La Cour d’appel sera appelée à écouter uniquement les pourvois en appel, ce sera une cour d’appel spécialisée. Il n’y a pas lieu de passer par la High Court pour se faire écouter par la Cour d’appel, car cela équivaudrait à créer deux ‘layers’ — ‘this will defeat the whole purpose of the exercise’. Je le répète : nous aurons une seule Cour suprême, mais divisée en deux instances. Je peux comprendre que certaines personnes soient offusquées par ce projet d’amendement – c’est une question d’ego – du fait que certains juges écouteront les cas en appel, d’autres ne le feront pas…

* Ce qui va à l’encontre de la Section 7(1) de la Courts Act qui prévoit que « all judges shall have equal power, authority and jurisdiction », n’est-ce pas ?

‘The right to hear appeals or to hear cases does not rest with the judges ; it rests with the Chief Justice.’ Il faut tenir cela en ligne de compte. Toute cette propagande visant à faire croire que l’on cherche à diminuer les pouvoirs des juges relève du ‘bluff’, d’un ‘ego trip’ de certains ayant des ‘vested interests’. Croyez-moi, nous avons travaillé ces amendements, y compris leurs aspects constitutionnels, avec toute l’attention nécessaire. Si le chef du judiciaire lui-même a donné son accord sur les amendements proposés, ce n’est pas quelques voix discordantes venant de la rue qui parviendront à stopper une réforme qui est dans l’intérêt public.

* Ne serait-il pas souhaitable qu’une Cour d’appel soit constituée par des juges à la retraite ?

Non, je ne suis pas de cet avis.

* Pourquoi ? Il me semble qu’en Angleterre, même les membres du barreau, comme Cherie Blair, ont la possibilité d’être nommés en tant que ‘High Court Judges’…

Nos juges ont acquis beaucoup d’expérience, ce sont des personnes très compétentes qui accomplissent leur métier de manière très correcte. Il est évident que les juges de la High Court prendront la place de ceux de la Cour d’appel suivant le retrait de ces derniers du judiciaire.

* Ce qui amène une certaine hiérarchie dans le système ?

Il existe une certaine hiérarchie dans tout système. « But they will all be Supreme Court Judges.
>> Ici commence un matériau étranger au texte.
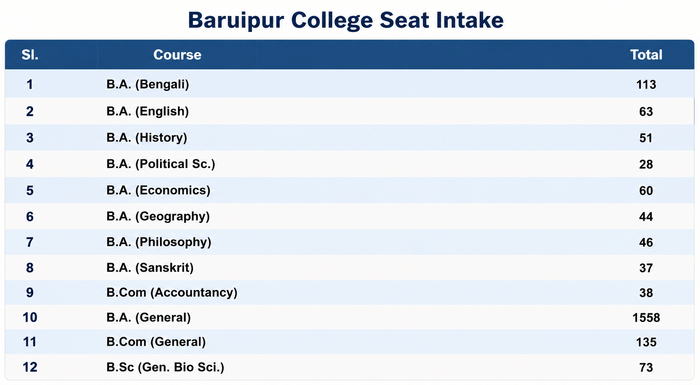Viewport: 700px width, 385px height.
Task: Select the B.A. (General) row
Action: click(x=350, y=318)
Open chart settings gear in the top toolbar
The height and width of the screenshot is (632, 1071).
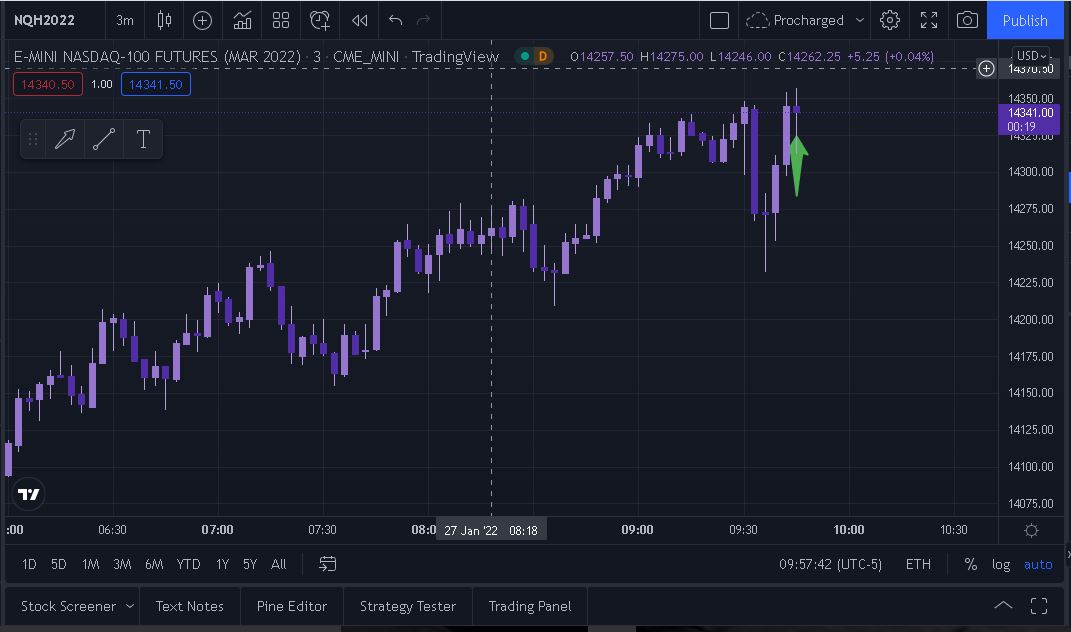click(890, 20)
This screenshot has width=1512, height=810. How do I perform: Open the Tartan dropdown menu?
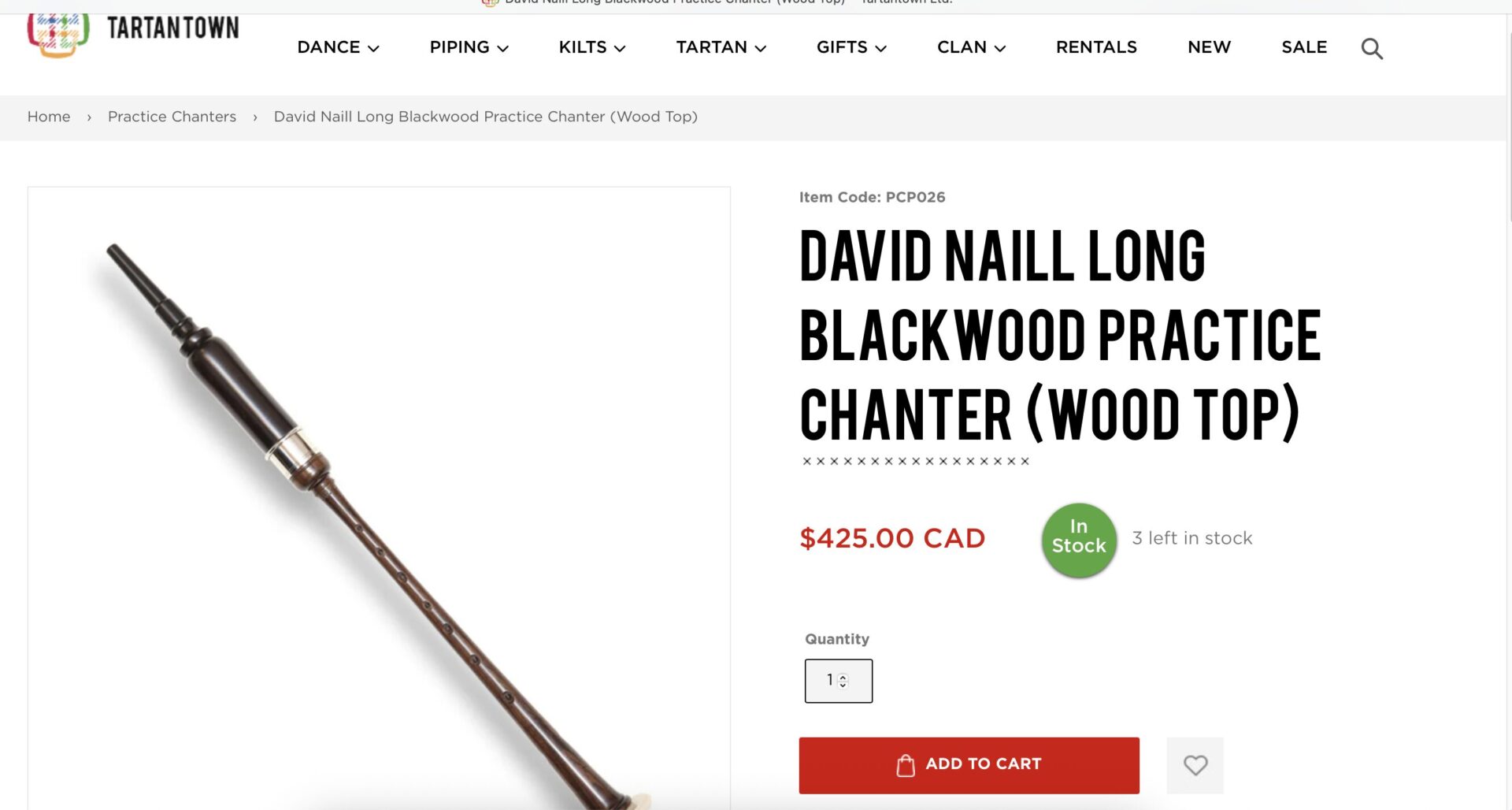coord(721,47)
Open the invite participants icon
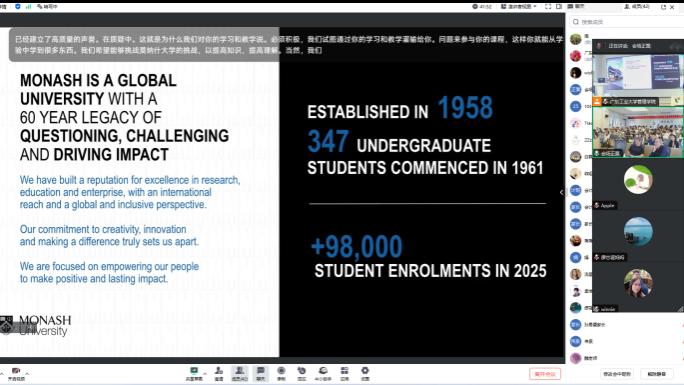 pyautogui.click(x=219, y=373)
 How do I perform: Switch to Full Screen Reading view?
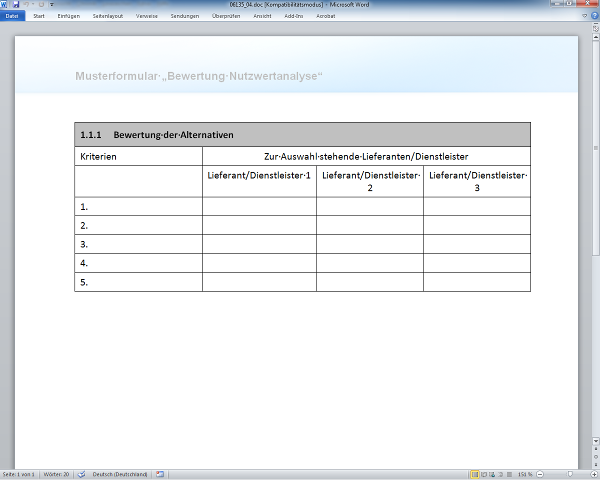[484, 474]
Some will sit on the Court of Appeal, others on the High Court, and both Courts will form part of the Supreme Court of Mauritius.’

En ce qui concerne le cas britannique, je vous signale que les membres du barreau avec cinq années d’expérience peuvent postuler pour le poste de juge à Maurice. Mais je ne peux pas commenter les nominations faites par la ‘Judicial and Legal Service Commission’, une institution qui agit en toute indépendance.
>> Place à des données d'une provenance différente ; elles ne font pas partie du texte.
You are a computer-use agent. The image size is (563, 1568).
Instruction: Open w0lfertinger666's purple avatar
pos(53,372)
Permettez-moi d’ajouter qu’il est aussi temps de changer la donne en ce qui concerne la nomination des juges – ‘we cannot allow this system of judges appointing judges, magistrates, etc., to go on’. Ou même le personnel du DPP et du bureau de l’Attorney General. N’oubliez pas que le ‘chairperson’ de la ‘Judicial Appointments Commission’ en Angleterre n’est pas quelqu’un ‘holding judicial office’.

Il nous faut ouvrir l’éventail – we cannot get stuck back in time… we have to move with time.’ Il nous faut apporter une réforme de notre judiciaire – ‘it’s now or never’.